IN Australia the sporting media is dominated by three things.
If you’re in the South it’s Australian Rules Football and Cricket and if you’re in the North it’s Rugby League and Cricket.
If you pick up a newspaper – yes, they still make them – on any day of the week there’s pages on pages of coverage on the tribunal, players recovering from injury, those suspended for testing positive to illicit substances and even pages of the players mucking up at the end of their season.
Relative to the other events around the sport, there’s actually very little coverage about the games themselves.
On a Monday you might get a full page dedicated to the game of the week with scores and key statistics, but for the remainder it’s just pages and pages of over-analysis and reporting about all of the additional stuff that goes on about the game in question.
Such was the case when the Supercars headed across the ditch to Pukekohe last weekend and all hell broke loose.
Such has been the fallout from the events of Sunday’s controversial race that the actual 70-laps, which included some genuinely entertaining motor racing, have barely rated a mention since.
And if Scott McLaughlin hadn’t have won, and thus didn’t set a new record for most wins in a single season, I’d wager that the race result may have been completely ignored but for all of the noise around the events that all occurred before the 20th lap.
It’s like the footy coverage; the game barely exists while all the noise is around the extraneous matter that evolves around it.
This brings up a frustration of mine about motorsport.
Racing teams, the drivers and the categories themselves are always the first to complain when they don’t get media coverage.
And yet when the opportunity presents and thousands of words, images, video still and analysis are being produced they suddenly get all shy and close up shop because ‘it doesn’t look good’.
I’m afraid, that’s the way it goes.
The AFL or NRL may not like the constant news cycle about injuries, the judiciary, complaints about umpires or players playing up but it is just an acknowledged part of the news cycle.
Well, last weekend Supercars had people playing up, complaints about umpires and a close focus on the judiciary.
And when you take into account the heaving crowd of 42,000 that lined Pukekohe Park at the weekend the atmosphere felt like a football game as well – Scott McLaughlin the key forward who kicked the lucky goal early in the match to take all the momentum.
Jamie Whincup was the guy who tripped on his own shoelaces, while those in race control were the men with the whistle to whom the fans need very little motivation to crate angst about.

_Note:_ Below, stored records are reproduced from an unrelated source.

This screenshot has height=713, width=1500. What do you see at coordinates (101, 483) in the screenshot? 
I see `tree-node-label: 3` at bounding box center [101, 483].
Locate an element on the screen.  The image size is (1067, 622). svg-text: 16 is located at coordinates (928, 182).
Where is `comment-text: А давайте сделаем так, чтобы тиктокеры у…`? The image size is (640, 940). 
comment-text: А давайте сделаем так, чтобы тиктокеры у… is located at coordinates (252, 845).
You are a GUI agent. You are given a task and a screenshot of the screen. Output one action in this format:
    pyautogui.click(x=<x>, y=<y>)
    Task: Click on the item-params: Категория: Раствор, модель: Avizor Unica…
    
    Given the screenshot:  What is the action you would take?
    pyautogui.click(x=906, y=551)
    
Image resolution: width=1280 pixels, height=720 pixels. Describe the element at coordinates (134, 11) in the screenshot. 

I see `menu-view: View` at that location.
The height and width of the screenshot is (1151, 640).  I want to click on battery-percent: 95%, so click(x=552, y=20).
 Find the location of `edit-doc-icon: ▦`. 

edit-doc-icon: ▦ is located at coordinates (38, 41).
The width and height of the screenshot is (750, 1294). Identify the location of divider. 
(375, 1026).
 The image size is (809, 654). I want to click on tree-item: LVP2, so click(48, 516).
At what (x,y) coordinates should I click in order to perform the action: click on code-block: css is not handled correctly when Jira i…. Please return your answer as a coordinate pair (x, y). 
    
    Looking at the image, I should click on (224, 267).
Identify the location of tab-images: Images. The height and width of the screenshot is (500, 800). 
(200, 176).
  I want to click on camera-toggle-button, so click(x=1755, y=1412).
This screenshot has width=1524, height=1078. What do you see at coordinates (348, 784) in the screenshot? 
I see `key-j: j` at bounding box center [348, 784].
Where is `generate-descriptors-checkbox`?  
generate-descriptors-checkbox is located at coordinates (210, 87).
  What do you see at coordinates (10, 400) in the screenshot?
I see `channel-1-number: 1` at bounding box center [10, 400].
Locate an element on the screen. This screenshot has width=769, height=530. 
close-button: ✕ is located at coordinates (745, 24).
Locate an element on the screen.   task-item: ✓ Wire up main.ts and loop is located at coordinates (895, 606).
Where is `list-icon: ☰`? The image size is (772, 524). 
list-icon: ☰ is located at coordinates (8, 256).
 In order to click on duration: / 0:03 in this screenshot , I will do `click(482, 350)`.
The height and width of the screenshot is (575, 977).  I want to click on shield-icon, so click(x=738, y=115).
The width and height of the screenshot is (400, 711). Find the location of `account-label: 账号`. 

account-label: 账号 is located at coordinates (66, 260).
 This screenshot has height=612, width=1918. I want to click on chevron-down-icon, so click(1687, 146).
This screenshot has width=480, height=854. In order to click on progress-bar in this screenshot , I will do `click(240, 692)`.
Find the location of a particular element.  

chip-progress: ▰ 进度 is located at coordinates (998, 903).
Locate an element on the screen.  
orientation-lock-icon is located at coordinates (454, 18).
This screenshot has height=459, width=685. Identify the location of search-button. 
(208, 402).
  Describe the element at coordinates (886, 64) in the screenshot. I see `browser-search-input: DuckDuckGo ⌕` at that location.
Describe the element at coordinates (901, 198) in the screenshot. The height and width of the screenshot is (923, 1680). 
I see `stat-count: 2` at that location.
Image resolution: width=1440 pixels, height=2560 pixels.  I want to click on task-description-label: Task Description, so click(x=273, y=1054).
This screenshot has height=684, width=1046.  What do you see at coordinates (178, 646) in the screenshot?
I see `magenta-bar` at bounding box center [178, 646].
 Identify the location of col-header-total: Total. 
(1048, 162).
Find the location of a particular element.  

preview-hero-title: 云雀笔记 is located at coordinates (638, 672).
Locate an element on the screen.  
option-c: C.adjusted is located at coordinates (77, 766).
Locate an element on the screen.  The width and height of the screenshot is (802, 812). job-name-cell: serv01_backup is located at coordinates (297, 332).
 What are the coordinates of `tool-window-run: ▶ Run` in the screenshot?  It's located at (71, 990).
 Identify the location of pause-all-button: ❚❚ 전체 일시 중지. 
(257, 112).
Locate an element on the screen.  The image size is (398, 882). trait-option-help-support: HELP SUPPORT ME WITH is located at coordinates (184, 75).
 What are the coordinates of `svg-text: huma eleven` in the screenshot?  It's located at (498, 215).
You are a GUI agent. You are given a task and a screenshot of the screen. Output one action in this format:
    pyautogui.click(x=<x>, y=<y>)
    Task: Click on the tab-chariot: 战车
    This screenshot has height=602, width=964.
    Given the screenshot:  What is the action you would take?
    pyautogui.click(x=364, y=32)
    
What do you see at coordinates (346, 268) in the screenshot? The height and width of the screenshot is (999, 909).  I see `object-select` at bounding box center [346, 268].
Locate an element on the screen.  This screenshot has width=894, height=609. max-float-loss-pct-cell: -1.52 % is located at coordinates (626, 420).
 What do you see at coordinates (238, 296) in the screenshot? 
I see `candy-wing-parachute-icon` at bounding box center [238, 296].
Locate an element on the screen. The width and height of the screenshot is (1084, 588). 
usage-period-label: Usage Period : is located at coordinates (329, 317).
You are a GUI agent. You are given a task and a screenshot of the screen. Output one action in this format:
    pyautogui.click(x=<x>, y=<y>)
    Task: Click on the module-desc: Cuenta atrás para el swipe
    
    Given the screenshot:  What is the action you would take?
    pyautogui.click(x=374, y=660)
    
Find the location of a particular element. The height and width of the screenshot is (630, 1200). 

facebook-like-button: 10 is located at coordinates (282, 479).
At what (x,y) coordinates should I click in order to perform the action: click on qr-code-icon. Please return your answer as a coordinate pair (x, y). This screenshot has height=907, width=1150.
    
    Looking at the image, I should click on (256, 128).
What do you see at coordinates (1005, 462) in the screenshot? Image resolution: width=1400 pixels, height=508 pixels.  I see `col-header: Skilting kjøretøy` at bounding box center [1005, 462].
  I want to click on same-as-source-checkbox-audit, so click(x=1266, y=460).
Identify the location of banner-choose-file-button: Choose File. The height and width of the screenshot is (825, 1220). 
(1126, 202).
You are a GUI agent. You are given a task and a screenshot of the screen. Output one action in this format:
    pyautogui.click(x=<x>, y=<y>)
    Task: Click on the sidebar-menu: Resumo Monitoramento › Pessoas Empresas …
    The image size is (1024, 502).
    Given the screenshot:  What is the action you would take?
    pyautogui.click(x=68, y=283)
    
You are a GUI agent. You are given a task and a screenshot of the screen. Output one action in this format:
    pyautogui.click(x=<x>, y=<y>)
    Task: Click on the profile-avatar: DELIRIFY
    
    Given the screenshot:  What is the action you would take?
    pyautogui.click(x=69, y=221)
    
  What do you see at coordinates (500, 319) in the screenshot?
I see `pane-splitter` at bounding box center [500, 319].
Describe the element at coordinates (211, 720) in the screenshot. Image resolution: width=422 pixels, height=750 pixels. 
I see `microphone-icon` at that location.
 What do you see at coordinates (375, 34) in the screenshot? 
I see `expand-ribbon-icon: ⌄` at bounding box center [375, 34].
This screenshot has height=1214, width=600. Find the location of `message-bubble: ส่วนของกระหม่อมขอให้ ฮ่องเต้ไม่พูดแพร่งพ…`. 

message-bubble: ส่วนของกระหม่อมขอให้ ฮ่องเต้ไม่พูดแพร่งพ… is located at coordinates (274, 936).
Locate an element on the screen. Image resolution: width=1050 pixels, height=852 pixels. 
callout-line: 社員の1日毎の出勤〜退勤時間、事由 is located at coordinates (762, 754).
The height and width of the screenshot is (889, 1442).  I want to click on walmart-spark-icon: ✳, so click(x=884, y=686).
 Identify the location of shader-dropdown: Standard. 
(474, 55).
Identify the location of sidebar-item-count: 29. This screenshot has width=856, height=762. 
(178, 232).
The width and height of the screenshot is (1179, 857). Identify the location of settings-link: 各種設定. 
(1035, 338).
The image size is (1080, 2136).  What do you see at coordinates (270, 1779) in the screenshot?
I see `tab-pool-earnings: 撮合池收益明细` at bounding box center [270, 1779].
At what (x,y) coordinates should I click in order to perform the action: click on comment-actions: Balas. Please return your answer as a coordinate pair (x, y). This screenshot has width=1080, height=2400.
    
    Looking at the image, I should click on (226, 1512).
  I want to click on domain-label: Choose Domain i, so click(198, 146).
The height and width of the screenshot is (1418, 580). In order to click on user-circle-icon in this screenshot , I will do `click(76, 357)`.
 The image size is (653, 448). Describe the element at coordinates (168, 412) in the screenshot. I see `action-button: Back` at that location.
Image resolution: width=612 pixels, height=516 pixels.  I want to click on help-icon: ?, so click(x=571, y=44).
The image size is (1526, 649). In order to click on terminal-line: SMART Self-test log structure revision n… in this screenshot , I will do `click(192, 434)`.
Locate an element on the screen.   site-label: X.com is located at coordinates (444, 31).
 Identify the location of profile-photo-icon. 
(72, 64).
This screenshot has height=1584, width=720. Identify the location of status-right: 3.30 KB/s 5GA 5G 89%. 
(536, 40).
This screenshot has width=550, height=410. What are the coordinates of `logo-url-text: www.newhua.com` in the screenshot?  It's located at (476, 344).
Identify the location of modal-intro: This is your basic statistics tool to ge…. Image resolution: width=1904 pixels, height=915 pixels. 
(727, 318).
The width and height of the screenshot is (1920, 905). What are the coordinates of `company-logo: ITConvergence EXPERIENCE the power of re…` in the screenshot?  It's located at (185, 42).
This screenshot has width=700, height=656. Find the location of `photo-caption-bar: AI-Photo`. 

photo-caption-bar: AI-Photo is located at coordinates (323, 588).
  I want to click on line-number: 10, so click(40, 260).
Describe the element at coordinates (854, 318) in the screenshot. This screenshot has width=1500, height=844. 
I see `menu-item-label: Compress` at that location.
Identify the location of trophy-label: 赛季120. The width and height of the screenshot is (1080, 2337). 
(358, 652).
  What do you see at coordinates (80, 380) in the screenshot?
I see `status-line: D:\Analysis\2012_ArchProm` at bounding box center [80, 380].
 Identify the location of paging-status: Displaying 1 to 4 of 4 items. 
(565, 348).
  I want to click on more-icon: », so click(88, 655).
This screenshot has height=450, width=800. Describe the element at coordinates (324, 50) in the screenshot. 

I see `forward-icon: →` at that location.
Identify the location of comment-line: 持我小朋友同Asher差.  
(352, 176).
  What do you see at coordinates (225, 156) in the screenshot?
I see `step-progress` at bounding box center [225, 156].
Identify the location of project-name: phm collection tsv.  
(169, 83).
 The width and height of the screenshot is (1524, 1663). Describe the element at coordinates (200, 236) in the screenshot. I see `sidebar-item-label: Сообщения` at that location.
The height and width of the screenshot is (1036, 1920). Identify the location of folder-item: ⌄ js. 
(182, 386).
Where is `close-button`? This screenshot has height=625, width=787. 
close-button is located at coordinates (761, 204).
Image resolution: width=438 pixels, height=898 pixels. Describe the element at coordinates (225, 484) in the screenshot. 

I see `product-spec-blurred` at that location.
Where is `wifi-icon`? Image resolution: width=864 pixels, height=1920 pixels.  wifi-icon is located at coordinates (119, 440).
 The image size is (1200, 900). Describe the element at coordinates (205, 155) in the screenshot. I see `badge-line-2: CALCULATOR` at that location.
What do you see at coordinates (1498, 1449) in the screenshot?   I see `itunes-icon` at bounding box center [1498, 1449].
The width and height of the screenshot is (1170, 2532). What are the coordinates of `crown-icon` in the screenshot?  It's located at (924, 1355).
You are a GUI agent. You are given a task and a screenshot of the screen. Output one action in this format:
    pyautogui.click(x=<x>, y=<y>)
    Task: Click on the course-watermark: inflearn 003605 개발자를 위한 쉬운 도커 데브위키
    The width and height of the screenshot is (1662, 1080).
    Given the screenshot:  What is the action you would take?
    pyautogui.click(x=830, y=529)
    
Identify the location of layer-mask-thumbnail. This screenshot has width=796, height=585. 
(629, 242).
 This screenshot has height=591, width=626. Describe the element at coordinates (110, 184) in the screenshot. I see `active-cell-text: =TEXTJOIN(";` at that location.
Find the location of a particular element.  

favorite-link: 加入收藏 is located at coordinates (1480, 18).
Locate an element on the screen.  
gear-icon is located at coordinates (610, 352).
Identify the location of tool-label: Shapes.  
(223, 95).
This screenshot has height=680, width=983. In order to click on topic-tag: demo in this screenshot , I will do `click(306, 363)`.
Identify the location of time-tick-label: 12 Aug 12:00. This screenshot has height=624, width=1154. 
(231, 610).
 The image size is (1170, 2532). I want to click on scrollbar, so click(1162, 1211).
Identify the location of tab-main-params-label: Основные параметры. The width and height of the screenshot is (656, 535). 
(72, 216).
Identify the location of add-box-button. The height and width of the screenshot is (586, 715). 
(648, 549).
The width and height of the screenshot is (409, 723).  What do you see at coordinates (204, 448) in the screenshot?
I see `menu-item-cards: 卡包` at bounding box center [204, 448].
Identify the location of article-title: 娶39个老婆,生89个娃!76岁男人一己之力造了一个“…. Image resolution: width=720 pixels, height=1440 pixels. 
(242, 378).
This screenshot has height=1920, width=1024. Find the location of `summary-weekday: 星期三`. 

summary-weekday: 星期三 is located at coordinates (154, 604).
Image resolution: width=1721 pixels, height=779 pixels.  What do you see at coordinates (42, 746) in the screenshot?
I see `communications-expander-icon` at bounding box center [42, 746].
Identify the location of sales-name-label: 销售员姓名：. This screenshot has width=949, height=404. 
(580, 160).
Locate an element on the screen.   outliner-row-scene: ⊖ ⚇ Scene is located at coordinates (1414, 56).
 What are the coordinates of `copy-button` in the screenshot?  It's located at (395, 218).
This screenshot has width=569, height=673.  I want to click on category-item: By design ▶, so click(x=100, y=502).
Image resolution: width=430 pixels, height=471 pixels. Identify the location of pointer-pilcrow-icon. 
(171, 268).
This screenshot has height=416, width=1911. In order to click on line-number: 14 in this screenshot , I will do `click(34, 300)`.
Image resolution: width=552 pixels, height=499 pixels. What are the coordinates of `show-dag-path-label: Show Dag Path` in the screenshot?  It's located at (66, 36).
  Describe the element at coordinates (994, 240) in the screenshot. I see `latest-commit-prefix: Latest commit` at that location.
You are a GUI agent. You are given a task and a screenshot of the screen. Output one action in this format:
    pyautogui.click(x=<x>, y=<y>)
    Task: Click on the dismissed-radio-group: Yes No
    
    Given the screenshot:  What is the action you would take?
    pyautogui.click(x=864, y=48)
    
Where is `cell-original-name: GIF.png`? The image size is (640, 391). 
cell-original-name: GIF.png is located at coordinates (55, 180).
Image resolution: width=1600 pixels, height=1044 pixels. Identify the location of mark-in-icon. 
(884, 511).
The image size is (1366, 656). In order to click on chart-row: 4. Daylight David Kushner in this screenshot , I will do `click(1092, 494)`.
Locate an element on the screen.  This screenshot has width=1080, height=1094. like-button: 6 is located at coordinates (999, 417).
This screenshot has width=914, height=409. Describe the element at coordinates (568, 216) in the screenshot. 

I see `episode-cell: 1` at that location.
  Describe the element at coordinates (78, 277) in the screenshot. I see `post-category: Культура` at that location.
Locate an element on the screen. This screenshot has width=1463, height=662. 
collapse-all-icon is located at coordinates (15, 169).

All of us that cover the series are guilty of diving into the material and analysing it to the n-th degree because it’s what people want to read and react to. It’s clearly one of the biggest stories of the year. And in a month, very few people will care because we’ll have undoubtedly just seen another thrilling conclusion to a Bathurst enduro that leaves us all breathless and we all move on with life.
That’s the other thing the media are good at: redemption stories.
Take the Essendon Football Club, for example. Less than five years ago the club was on the ropes with the shock news that they had engaged in a sustained and planned doping program that remains one of the biggest sporting scandals in the history of the competition.
This year they returned to the finals for the first time since ‘the crisis’, and while it was still referenced in the media the angle was more on their chances of progressing beyond week one (limited, as it turned out) and who’d be their coach for next year.
So as much angst as the Pukekohe debacle created, it will blow over and we’ll all return to complaining about how the sport gets bugger all media coverage.. at least until the next outrage comes along.